5 Considerações finais
Ao realizarmos uma busca no repositório SciELO a respeito do tema “Avaliação Educacional”, é importante frisar que os resultados são um recorte da área de Educação no Brasil. Certamente, considerando os critérios de exclusão, muitos trabalhos sobre o assunto ficaram de fora porque são publicados em periódicos qualificados não hospedados no SciELO, como mídias impressas, teses, dissertações, capítulos de livros, livros completos ou trabalhos publicados em Anais de eventos científicos. Portanto, nosso trabalho decerto não esgota a questão sobre o quê e quem trabalha com avaliação educacional no Brasil. Nossa contribuição se dá pela recomendação da necessidade de mais estudos no assunto, ao oferecer um levantamento inicial da produção brasileira, utilizando uma ferramenta de análise capaz de apresentar relações entre muitos dados.
Nesse sentido, verificamos na amostra que a pesquisa sobre avaliação educacional no Brasil é focada na Educação Superior, em especial, na área de saúde. A pouca produção nos 19 anos estudados aborda uma temática geral dispersa, mais preocupada com validações de testes específicos do que com qualidade da Educação. Nossa pesquisa reafirma o lugar comum da ciência brasileira: as três instituições que mais produziram no assunto são públicas e localizadas na região sudeste do país, centradas em poucos pesquisadores.
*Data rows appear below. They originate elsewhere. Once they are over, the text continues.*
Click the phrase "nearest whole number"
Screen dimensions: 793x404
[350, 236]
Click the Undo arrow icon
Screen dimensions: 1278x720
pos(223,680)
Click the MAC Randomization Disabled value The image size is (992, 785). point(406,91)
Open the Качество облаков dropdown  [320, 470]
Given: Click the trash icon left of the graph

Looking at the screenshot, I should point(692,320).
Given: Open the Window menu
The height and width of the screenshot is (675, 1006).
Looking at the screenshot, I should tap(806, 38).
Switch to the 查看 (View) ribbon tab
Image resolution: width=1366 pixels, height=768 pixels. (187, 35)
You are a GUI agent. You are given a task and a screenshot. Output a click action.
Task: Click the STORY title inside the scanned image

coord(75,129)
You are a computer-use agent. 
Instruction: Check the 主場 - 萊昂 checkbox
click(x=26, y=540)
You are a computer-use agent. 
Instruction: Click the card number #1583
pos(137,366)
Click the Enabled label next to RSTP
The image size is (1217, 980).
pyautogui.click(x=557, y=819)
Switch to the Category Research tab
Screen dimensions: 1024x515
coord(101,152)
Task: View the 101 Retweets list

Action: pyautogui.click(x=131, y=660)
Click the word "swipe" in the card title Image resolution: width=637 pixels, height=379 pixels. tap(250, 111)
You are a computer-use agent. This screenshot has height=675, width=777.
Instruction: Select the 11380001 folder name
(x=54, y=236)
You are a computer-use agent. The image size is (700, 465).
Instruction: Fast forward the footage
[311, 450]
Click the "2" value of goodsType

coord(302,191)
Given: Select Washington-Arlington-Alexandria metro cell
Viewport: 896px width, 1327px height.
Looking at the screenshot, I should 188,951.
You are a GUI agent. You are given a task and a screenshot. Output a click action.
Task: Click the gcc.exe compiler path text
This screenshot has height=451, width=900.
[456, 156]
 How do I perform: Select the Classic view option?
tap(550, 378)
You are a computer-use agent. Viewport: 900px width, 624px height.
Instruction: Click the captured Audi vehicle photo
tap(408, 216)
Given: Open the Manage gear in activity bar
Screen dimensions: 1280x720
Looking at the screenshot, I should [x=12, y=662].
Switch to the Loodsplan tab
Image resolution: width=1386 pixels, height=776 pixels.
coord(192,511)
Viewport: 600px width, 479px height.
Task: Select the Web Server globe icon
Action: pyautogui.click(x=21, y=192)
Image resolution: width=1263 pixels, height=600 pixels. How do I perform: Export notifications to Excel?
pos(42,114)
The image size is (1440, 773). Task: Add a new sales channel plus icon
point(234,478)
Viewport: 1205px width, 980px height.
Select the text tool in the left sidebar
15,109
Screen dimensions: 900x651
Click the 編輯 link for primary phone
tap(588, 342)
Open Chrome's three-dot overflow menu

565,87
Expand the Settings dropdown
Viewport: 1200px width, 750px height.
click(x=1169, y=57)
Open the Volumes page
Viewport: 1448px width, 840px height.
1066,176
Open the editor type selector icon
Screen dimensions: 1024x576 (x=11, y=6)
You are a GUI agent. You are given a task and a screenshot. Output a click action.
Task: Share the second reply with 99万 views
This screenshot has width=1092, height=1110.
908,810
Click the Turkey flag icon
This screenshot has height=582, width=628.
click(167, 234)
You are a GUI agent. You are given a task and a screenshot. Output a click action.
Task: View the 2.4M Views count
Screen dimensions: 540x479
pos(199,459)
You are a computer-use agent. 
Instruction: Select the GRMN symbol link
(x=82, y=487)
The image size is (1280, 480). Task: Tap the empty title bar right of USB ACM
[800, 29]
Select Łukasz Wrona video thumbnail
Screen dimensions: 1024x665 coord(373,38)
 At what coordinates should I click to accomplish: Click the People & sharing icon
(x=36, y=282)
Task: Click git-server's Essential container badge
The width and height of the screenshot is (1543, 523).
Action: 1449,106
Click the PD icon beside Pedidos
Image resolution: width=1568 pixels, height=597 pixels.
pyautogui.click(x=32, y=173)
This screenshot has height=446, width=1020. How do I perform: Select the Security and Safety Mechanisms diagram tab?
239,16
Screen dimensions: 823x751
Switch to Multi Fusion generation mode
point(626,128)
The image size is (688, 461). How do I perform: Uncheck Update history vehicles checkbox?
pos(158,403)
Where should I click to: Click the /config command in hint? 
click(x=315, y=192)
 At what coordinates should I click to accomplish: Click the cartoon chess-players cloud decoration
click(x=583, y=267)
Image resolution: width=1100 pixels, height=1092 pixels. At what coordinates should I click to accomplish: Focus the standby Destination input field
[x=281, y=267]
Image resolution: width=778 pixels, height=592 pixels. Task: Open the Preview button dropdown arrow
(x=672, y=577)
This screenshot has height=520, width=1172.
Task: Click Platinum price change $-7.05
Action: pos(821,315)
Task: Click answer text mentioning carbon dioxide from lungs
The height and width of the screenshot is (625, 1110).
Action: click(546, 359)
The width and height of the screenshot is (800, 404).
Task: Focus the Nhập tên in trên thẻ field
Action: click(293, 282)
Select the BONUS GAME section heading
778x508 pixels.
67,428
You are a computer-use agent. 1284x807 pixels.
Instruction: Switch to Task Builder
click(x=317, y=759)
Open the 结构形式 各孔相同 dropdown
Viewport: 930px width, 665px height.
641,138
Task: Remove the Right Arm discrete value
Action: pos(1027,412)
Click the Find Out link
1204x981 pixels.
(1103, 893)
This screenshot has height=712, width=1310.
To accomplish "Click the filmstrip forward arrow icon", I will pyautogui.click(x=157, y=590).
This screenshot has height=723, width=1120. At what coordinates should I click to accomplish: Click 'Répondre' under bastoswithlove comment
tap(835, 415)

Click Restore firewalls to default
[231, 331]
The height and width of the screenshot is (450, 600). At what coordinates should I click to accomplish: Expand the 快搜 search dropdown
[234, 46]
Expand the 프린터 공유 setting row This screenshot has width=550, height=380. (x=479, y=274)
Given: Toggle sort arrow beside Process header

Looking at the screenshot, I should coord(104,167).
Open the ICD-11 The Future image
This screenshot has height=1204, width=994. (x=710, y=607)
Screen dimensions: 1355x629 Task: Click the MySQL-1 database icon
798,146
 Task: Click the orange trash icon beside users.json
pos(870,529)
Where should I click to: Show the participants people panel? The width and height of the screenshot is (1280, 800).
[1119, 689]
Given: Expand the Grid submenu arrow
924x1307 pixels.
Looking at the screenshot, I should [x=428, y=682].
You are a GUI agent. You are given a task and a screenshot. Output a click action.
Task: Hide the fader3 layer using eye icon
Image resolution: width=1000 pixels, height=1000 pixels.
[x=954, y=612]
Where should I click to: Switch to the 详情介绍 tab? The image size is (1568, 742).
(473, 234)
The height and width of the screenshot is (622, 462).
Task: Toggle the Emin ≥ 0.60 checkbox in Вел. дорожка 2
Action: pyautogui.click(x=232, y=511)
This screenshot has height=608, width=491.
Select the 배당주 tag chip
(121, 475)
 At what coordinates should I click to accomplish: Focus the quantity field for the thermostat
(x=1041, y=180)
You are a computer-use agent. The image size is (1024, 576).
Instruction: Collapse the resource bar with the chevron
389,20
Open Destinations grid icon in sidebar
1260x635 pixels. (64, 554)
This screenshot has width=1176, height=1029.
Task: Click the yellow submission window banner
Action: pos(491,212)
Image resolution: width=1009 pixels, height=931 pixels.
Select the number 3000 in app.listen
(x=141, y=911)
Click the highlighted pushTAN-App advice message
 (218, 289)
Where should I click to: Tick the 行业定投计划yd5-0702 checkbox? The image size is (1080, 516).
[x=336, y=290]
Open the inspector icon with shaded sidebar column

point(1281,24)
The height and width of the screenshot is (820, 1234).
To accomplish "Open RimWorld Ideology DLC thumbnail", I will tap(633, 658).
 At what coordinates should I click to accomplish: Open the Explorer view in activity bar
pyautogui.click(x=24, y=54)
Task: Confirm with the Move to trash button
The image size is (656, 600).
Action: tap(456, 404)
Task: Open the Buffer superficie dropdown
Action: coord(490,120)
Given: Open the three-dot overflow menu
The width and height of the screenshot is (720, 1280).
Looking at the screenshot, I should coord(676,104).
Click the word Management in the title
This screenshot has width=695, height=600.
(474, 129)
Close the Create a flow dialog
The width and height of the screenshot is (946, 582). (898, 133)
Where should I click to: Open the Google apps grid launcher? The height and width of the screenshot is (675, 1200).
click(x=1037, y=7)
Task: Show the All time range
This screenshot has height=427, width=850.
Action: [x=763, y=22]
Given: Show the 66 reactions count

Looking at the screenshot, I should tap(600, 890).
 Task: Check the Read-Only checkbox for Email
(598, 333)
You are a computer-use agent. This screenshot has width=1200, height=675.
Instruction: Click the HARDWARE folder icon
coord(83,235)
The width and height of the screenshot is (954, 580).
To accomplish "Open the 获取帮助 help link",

Assim, esse trabalho corrobora a atual situação de Educação brasileira, como apresentado na introdução. Há 11 anos, Charlot (2008 p.20) já apontava que
O professor ganhou uma autonomia profissional mais ampla, mas, agora, é responsabilizado pelos resultados, em particular pelo fracasso dos alunos. Vigia-se menos a conformidade da atuação do professor com as normas oficiais, mas avaliam-se cada vez mais os alunos, sendo a avaliação o contrapeso lógico da autonomia profissional do docente. Essa mudança de política implica uma transformação identitária do professor.
No mundo globalizado, a qualidade da Educação é fator relevante para a competitividade e o melhor aproveitamento das oportunidades. Nossa posição no cenário mundial nesse quesito é, no mínimo, desproporcional à importância que o país tem ocupado em outras áreas. Se temos a intenção de aperfeiçoar o sistema educacional brasileiro, é preciso contar com a contribuição de avaliações constantes da estrutura como um todo para, produzindo evidências, corrigir rotas e redefinir metas. Parafraseando Gomes (1999 , p. 267), a qualidade da Educação certamente não se reduz ao desempenho nas avaliações, “mas incontestavelmente [a] inclui”. Porém, para que isso aconteça de maneira eficiente, pesquisas no campo da avaliação e da meta-avaliação são vitais para a oferta de evidências que favoreçam políticas públicas que diminuam as desigualdades e a maior autonomia das escolas e dos estudantes. Na amostra de pesquisa apresentada, o número e o perfil das pesquisas são restritos e isso é preocupante visto que, como escrevem Estrela e Nóvoa (1999) , a avaliação cresceu a partir de dois elementos: a crise e a reforma e, como todos sabemos, o Brasil vive hoje ondas de crises e de reformas.